Using the records that follow, copy every line containing the word "computer".

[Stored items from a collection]

=-=-=-=-=

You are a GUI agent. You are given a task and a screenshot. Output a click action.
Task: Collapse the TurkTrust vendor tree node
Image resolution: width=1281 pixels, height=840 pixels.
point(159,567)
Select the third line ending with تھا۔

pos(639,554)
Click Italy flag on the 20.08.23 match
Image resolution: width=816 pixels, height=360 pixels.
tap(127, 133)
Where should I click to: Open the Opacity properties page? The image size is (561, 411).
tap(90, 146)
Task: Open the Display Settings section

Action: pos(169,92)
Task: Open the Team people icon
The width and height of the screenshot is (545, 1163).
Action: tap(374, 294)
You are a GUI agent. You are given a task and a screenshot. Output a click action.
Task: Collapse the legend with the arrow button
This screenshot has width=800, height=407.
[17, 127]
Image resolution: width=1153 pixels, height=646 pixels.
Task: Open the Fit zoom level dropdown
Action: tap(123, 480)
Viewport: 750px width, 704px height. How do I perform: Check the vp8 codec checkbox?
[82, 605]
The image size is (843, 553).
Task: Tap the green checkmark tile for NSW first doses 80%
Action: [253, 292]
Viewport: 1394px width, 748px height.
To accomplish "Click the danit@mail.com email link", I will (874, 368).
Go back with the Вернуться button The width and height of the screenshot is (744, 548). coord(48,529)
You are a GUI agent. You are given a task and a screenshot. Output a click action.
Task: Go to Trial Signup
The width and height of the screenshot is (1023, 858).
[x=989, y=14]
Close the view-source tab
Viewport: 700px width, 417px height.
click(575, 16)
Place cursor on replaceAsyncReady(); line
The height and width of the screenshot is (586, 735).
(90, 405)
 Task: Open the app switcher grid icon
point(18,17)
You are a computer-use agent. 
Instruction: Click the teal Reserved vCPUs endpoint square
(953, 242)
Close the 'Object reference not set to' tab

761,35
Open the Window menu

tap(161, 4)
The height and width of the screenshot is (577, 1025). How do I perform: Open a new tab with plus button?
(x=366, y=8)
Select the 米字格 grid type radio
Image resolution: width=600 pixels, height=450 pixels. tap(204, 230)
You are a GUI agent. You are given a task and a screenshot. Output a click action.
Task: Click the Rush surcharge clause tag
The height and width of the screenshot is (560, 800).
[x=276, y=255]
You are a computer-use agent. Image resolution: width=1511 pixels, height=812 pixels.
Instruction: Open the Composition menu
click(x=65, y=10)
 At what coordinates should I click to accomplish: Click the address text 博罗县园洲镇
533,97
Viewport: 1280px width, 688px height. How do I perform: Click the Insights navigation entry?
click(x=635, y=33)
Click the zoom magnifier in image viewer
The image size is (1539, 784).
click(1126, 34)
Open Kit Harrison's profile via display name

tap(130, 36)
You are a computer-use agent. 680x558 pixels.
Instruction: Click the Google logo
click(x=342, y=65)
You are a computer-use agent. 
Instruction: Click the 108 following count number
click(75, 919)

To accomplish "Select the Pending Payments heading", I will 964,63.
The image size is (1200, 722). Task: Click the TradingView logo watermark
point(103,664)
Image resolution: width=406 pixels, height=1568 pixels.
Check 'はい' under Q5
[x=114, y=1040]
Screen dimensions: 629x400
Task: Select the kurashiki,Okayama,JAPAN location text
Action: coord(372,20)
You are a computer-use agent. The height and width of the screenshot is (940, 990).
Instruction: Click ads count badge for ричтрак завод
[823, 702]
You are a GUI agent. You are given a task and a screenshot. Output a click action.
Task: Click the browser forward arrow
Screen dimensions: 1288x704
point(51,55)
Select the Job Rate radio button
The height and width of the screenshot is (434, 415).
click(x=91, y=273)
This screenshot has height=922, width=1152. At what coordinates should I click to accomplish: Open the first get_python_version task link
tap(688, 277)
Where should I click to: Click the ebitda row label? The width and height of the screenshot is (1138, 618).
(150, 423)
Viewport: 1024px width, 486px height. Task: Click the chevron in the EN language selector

=-=-=-=-=

- **RESULT**:
You are a computer-use agent. 
You are a computer-use agent. Image resolution: width=1511 pixels, height=812 pixels.
You are a computer-use agent. 680x558 pixels.
You are a computer-use agent. 
You are a computer-use agent. The height and width of the screenshot is (940, 990).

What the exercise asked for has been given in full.